*SOURCE PASSAGE:*
In typical Republican fashion, the money which did exist five seconds ago will appear out of thin air. But the latest revelations about DJT’s finances just make this fumble fingered shell game funnier.

… funding for the cards would come from savings from a program the administration has proposed. That experimental program would tie the price of some drugs covered by Medicare to the lower prices available in several other countries where those governments have power to negotiate prices with pharmaceutical companies.

I assume the program in question is contained the proposed rule for a demonstration project that’s been sitting on the OMB dashboard for more than a year: International Pricing Index Model For Medicare Part B Drugs.

I’ll spare everyone the excitement the wild worlds of how proposed rules become policy and what even is a CMS demonstration project and say that this goes beyond “The check’s in the mail,” and lands deep in the territory of “I’m having new checks printed by my bank. That doesn’t exist yet.”

How much thought and planning went into this plan? The usual amount.

One White House official, speaking on the condition of anonymity to be candid, said the idea of a drug discount card was a “last-minute thing that is still being worked out” and originated in the office of White House Chief of Staff Mark Meadows.

Because no one in the administration knew about prescription drug costs and how hard it can be for people – especially seniors – to afford them until right before he lurched out on stage, I guess.

Or “last minute” also has a different meaning in the Republican Zone. And maybe the money is coming from another source.

The announcement came as a surprise because the White House had tried last month to strike a deal with the pharmaceutical industry on a broad effort to lower drug prices. But that deal collapsed after Mark Meadows, the White House chief of staff, insisted that the industry pay for such cards. The companies balked, fearing that they would be footing the bill for the “Trump cards” aimed at older American voters.

That’s exactly what they would have been, but not only did pharmaceutical companies see through the cunning plan, they refused to take part. They also got the administration to withdraw an earlier Part B drug demonstration before it was launched.

But in an appearance on CNN, Mr. Meadows suggested — without offering an explanation — that pharmaceutical manufacturers would still pay for the cards, which he said older Americans would begin receiving in October.

He did not say which October.

In addition to matters of funding, fulfillment isn’t exactly the GOP’s strong suit, because that involves things you can’t fake. Either some Medicare patients will get this card – probably with you-know-what’s grimacing mug on it – or they won’t. Either the cards will work – for example, patients can keep using it to cover copays until it runs out, and pharmacies will be able process them – or they won’t. Either the bribe will work, or it won’t.

*SOURCE MATERIAL:*
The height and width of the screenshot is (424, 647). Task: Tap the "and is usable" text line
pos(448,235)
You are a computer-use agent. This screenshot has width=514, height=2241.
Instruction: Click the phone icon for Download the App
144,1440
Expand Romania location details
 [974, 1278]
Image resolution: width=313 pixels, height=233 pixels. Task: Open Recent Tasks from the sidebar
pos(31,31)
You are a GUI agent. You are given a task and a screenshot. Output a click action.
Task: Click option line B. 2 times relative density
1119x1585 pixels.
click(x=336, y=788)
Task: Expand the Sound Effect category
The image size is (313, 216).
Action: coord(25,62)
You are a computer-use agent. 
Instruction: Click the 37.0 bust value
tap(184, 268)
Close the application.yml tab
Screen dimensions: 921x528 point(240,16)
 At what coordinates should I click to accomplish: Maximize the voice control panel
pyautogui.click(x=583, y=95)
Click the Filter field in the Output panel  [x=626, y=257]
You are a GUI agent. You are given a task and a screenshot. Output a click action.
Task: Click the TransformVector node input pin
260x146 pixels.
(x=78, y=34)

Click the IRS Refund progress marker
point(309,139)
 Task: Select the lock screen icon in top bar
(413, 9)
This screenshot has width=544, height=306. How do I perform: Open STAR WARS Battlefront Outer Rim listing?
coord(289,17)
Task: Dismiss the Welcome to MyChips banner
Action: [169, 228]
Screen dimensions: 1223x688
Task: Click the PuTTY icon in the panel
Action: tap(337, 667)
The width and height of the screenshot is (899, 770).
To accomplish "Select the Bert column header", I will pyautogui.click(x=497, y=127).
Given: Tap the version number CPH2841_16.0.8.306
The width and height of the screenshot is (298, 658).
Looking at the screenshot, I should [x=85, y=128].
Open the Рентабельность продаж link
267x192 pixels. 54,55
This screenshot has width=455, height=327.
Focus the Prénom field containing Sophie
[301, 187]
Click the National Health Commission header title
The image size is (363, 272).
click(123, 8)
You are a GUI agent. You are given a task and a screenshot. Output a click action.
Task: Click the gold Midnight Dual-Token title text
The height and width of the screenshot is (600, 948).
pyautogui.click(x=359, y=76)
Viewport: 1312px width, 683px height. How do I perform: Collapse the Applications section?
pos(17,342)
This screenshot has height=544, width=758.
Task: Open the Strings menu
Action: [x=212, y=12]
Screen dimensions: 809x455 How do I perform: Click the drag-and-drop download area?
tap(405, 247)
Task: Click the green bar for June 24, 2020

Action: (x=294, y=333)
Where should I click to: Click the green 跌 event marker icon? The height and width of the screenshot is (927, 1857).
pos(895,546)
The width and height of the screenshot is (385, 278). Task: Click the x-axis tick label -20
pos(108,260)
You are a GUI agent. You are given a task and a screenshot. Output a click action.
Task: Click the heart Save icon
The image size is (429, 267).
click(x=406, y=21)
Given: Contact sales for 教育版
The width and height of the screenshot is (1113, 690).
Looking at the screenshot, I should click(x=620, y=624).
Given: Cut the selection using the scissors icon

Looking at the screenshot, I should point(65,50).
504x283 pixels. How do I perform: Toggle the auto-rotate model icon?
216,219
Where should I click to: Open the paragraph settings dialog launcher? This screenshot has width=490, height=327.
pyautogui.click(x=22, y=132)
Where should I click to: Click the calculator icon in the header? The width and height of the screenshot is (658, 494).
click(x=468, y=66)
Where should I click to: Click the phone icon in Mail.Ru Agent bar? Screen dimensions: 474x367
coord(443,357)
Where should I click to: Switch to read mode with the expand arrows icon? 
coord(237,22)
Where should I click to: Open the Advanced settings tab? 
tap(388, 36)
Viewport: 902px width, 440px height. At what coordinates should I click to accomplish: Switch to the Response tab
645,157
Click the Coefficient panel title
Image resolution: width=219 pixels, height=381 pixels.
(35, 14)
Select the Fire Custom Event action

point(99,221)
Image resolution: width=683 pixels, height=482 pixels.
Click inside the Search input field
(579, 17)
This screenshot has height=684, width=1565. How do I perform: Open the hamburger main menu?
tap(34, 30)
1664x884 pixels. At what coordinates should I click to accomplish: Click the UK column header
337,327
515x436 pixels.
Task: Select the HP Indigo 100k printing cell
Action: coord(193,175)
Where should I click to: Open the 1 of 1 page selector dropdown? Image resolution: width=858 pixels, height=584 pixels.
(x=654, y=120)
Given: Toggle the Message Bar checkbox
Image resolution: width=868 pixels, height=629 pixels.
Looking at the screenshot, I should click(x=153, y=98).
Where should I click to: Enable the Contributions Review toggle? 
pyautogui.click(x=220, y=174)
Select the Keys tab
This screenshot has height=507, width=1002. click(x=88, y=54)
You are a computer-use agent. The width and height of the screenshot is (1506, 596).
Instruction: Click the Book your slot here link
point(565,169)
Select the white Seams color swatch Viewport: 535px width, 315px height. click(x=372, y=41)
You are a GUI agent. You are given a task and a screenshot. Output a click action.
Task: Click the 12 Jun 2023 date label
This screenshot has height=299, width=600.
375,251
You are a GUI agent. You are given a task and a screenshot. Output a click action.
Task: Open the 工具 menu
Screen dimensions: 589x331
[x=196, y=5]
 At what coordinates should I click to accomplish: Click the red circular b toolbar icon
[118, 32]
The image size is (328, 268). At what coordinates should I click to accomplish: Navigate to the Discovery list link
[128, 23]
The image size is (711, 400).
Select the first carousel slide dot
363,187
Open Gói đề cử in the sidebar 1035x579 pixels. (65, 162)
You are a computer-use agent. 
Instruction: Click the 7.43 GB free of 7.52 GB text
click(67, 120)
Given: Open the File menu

*TASKS TO PERFORM:*
• 1. In the passage about the drug discount cards, where did the idea for the cards originate?
• 2. Using the drug discount card passage, explain why the White House's attempted deal with the pharmaceutical industry collapsed.
Rely only on the passage about the drug discount cards when you answer.

*PROBLEM SOLUTIONS:*
• 1. It originated in the office of White House Chief of Staff Mark Meadows.

• 2. The deal collapsed after Mark Meadows insisted that the industry pay for the cards. The companies balked because they feared they would be footing the bill for "Trump cards" aimed at older American voters.